Gianluigi eyed him for a final long moment before deciding.

‘I’ll show you.’

He went back into his office, opened the wall-safe and took out a yellow envelope. There were nine prints in all. He selected two, snipped the corresponding negatives from the strip of film and attached them to the prints with a paperclip. The other prints and negatives, the pick of the set, he put back in the safe. They would still do their job when the time came. Indeed, this could be a useful try-out, to see how Silvio reacted to being blackmailed.

When he re-emerged Zen had his back to the house, gazing at the view Gianluigi greeted exultantly each morning on rising with the thought, ‘I bought you!’ He handed over the envelope and watched with undisguised amusement as Zen studied the first photograph. It showed Silvio, naked to the waist, dancing in a crowded discotheque. His hairy chest and smooth shiny belly were bare and a leather dog-lead dangled from each of his pierced nipples. His head was covered in a startling profusion of long blonde locks.

‘The wig,’ murmured Zen.

Gianluigi nodded.

‘Where was this taken?’ Zen asked him.

‘In Berlin.’

‘Ah yes, of course. Home of Gerhard Mayer.’

Gianluigi decided that it was time to remind his new employee of the realities of their relationship.

‘So you know about that too, do you? Very clever. But don’t get so clever that you forget what’s what, will you? Because if you do I promise that you’ll regret it for the rest of your life. And I don’t make empty threats, Zen.’

Zen looked at him with an expression brimming with earnest sincerity.

‘Dottore, please! I’m one hundred per cent on your side!’

Gianluigi nodded.

‘Then we’ll say no more about it. Now let’s see just how clever you are. What do you make of this, eh?’

The second picture apparently showed Silvio leaning back against a tiled wall. But what was that gleaming white mass of vaguely rump-like curves looming above his chest? And why did he have that expression of ecstatic martyrdom?

Gianluigi turned the print on its side, observing Zen’s puzzlement with a knowing smirk. It really was very difficult if you hadn’t seen some of the later and more explicit shots.

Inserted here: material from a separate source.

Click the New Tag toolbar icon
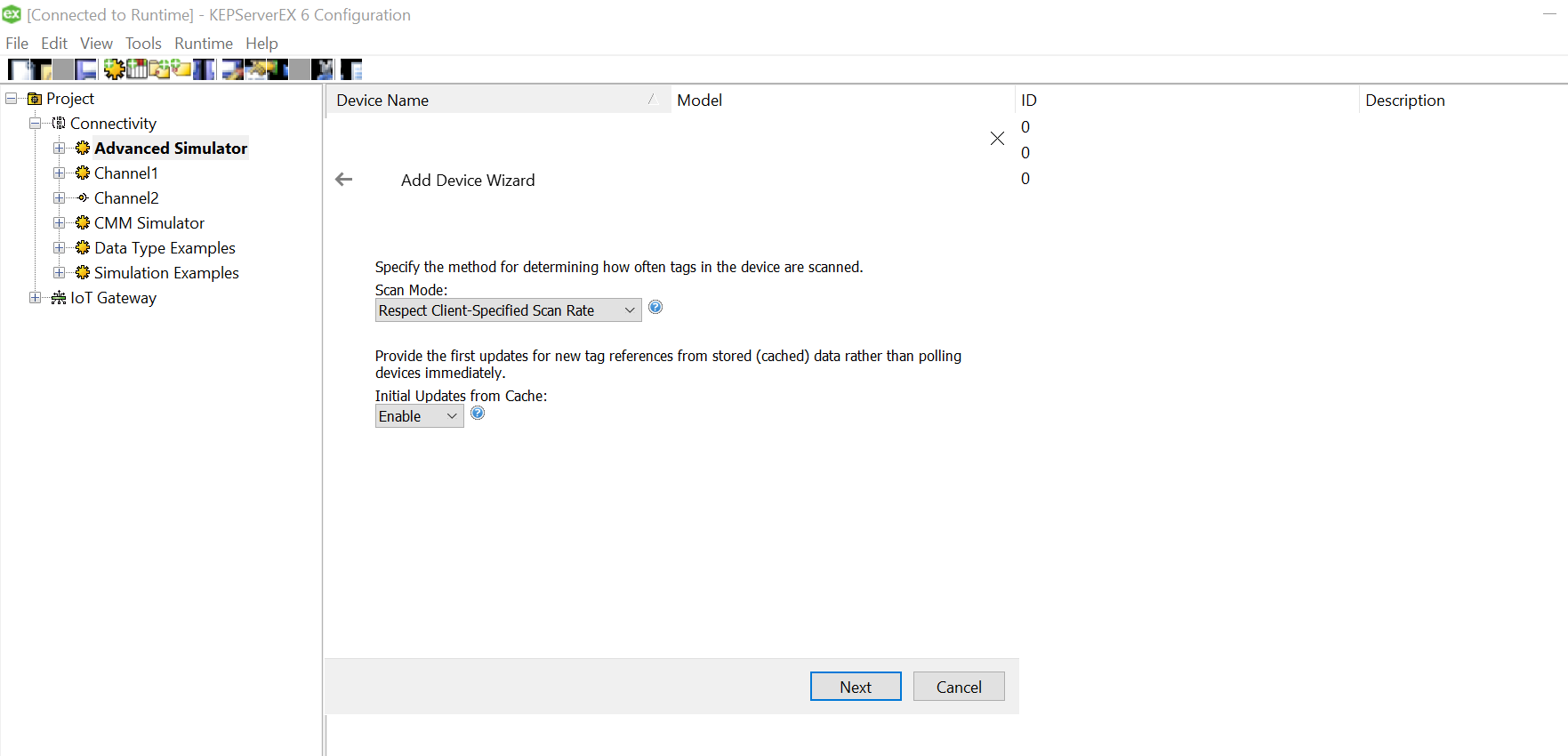This screenshot has width=1568, height=756. (181, 69)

‘Does that help?’ he prompted.

Now Silvio was seen to be lying supine on a white tiled floor beneath the white structure. It might almost have been an altar of some sort. Certainly the scene had a ritual air about it, as though it formed part of a ceremony whose exact significance was revealed only to initiates.

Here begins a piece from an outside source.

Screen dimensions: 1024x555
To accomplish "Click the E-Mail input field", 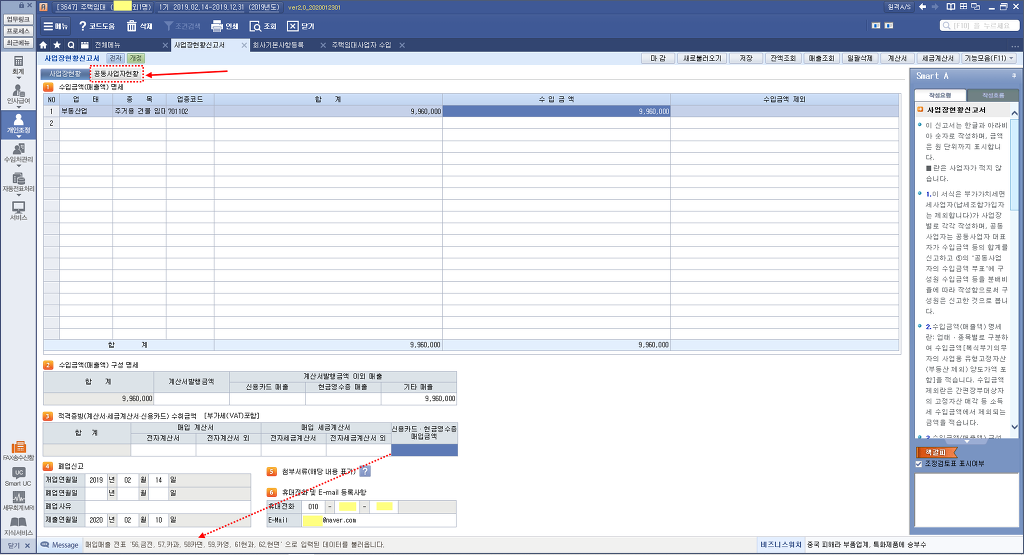I will click(x=380, y=520).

‘What’s this?’ Gianluigi asked teasingly, pointing out the white object.

Zen shook his head.

‘Well, what does it look like?’

He was having his fun all right, getting his money’s worth!

‘To be perfectly honest, it looks like a toilet.’

Gianluigi applauded ironically.

‘Bravo, my friend. It is a toilet. But a rather special toilet. It’s not connected to a sewer, it’s connected to Silvio. He’s waiting for someone to come along and use it. One of the places our Silvio goes when he visits his boyfriend in Berlin is a club for people who like to be crapped on, and vice versa of course. Don’t you wish you’d thought of it, eh? What a goldmine! They both pay for their fun, and you’ve got a flourishing little business in top-quality garden manure on the side.’

Zen laughed and replaced the photographs in the envelope. Gianluigi clapped him familiarly on the back, pushing him into the house. Now he must get rid of him quickly. He needed peace and quiet in which to think. It was no use alerting his usual contacts. For them to be effective they would have to know the truth, and if they knew the truth they would abandon him. There were limits to what you could get away with, and he was well aware that he’d overstepped them. It was a pity the judiciary were already involved. Magistrates were so bloody-minded that they would often pursue their investigations even when it had been made perfectly clear to them that it was against their own best interests. That sort of stubbornness was something that Gianluigi absolutely despised. As far as he was concerned it was an aberration like religious or political fanaticism, something quite out of place in a modern democratic society.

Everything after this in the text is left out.